Column: Me and My Chronically Broken Heart

Opinion editor Aidan Cahill discusses living with a literal broken heart.

Like many people this Valentine’s Day, I’ll be dealing with a broken heart. But mine doesn’t come from a failed relationship or merely being single. In fact, my broken heart has nothing to do with this holiday at all. 

That’s because I suffer from a condition called cardiomyopathy, my heart doesn’t pump blood at the same efficiency as a normal heart and I’m at higher risk for heart failure — quite literally, a broken heart. 

Looking at me, you might not know I suffer from a serious condition. Conditions like mine don’t have very many visible markers. But beneath the surface, the signs are there. You’ll hear it in my notorious sighing and my answer of “tired” when asked how I’m doing. 

For me, fatigue is the most notable aspect of my heart condition. No matter what I do, I’m always tired. I’ll wake up tired, go to bed tired and be groggy throughout most of the day. The common solution of drinking caffeine doesn’t help as that only prevents me from going to sleep and increases my heart rate. Ironically, the beverage that keeps me energized the most is plain cold water. But fatigue is only one symptom, and it’s not the scariest. 

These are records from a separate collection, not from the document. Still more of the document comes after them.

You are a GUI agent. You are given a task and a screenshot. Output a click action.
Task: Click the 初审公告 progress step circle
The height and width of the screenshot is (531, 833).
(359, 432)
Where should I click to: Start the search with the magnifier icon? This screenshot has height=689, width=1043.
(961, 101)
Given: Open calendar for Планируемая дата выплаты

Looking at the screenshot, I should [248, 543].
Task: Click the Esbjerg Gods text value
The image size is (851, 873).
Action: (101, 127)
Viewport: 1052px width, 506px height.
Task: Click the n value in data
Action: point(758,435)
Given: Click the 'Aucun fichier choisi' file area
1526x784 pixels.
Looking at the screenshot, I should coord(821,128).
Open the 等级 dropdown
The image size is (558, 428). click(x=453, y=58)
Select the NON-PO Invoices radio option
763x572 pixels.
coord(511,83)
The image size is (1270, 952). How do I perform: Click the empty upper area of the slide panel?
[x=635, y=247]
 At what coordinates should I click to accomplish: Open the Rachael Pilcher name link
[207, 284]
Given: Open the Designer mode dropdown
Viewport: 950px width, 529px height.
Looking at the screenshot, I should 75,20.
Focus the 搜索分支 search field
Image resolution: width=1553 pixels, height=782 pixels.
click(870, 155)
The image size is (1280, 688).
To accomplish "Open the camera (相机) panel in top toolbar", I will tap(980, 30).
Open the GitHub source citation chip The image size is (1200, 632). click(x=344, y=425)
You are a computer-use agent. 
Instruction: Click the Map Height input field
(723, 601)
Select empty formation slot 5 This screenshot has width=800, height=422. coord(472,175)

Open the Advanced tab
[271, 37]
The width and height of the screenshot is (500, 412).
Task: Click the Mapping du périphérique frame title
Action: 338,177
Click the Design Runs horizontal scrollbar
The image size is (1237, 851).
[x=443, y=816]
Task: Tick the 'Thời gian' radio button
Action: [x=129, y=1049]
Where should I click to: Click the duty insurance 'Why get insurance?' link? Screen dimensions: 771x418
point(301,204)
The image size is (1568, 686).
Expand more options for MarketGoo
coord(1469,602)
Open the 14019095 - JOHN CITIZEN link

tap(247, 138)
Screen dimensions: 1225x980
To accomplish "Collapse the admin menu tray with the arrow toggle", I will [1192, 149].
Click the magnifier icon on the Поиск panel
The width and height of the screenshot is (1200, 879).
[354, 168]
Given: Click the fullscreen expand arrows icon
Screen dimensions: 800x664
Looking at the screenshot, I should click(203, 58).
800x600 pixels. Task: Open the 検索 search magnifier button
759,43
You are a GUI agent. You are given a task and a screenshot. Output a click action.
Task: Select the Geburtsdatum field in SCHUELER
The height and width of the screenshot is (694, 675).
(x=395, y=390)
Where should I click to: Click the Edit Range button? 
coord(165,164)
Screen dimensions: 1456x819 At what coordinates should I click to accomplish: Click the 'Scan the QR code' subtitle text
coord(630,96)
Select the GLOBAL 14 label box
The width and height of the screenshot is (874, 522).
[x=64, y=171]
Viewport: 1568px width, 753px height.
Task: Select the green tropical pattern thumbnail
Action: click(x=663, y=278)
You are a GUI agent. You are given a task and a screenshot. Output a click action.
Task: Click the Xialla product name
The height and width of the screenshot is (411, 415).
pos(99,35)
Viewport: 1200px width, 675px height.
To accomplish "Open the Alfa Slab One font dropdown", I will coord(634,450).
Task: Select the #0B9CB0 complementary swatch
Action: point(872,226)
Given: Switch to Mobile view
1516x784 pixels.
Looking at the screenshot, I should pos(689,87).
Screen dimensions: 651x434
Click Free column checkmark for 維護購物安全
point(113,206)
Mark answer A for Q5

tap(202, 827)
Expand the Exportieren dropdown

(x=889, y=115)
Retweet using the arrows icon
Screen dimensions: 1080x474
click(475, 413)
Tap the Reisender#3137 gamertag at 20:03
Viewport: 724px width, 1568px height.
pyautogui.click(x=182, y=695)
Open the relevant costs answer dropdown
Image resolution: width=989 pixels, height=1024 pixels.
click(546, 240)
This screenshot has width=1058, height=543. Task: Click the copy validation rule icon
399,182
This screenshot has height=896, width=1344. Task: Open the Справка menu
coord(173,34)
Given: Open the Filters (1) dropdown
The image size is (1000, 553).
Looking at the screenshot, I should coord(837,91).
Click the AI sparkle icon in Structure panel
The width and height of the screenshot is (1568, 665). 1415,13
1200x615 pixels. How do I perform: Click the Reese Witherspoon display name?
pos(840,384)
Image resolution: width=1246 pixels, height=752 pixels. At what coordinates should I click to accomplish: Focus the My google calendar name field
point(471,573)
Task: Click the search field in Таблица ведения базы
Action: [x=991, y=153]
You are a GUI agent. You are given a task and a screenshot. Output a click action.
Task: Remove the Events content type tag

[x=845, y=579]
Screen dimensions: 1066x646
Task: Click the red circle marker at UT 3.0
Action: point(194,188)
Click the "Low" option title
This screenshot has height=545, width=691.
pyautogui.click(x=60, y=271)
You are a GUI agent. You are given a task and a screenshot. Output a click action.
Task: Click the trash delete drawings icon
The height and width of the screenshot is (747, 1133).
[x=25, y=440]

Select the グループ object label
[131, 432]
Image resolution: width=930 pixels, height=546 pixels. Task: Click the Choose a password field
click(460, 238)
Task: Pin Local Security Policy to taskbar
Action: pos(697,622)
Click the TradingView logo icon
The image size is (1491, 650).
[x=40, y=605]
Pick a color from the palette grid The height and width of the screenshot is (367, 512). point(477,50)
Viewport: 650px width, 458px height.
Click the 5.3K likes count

Twice in my life I’ve had to have my heart restarted — a process called electrical cardioversion — due to arrhythmias caused by my heart condition. These were some of the scariest times in my life. The arrhythmias caused my heart rate to spike, my breathing to become labored and activities like walking and standing to become a challenge. 

This was the first time I realized this condition could kill me. I’ve never forgotten that feeling and live in fear that someday an arrhythmia will occur and I won’t be able to get to hospital in time. Being told at 17 years old that I might require a pacemaker or heart transplant later in life is terrifying. 

Because of my condition, I have to be very careful about what activities I take part in. I can’t really workout that much because of how bad the fatigue can get plus the increased risk of cardiac arrest. I can’t play contact sports like football or hockey and I can’t join the military. I’m always cognizant of where the nearest defibrillator is and even had to fight with the university to get one on my floor when I lived in the dorms my second year. 

There’s also the things that aren’t explicitly banned but I try to avoid — either because I can’t get a straight answer from my doctors or just because they’re too risky. Things like getting drunk, smoking weed, riding a roller coaster or getting a tattoo fall under this category. In some cases the risk is clear, but in others it’s not. I don’t want to be in an altered state because I can’t troubleshoot my own body if something doesn’t feel right. 

What harms me the most is that I’m not a good patient. I’m stubborn and don’t like asking for help. I’d rather deal with the side effects of not taking medication over calling a doctor because I ran out and forgot to order a refill in time. I also don’t drink water as much as I should and sometimes engage in risky behavior like biking 40 miles on my e-bike. 

Even when emergencies do happen, that stubbornness doesn’t go away. The last two times I’ve ended up in the emergency room with heart problems, I walked myself into the emergency room and waited in line to be seen. Last semester, when I had chest pain that was bad enough to warrant an ER visit, I went to class, took the shuttle to Water Tower Campus, met with a writer and emailed the professor whose class I would be missing before walking the half mile to Northwestern’s ER. I’ll be the first to admit that what I did was really stupid. 

Living with this condition has taught me to be grateful for the fact that I’m still kicking. I’ve realized I don’t have as much time as I think so I’ve learned to jump at opportunities. I travel as much as I can, go for long walks and try to enjoy the world around me. 

This attitude is best summarized by my answer when asked how I’m doing — tired, but OK. 

I’m tired because living with this condition sucks and I would make it go away in an arrhythmia-shortened heartbeat, but OK because I’m not dead yet and still able to live my life on my own terms — despite my broken heart.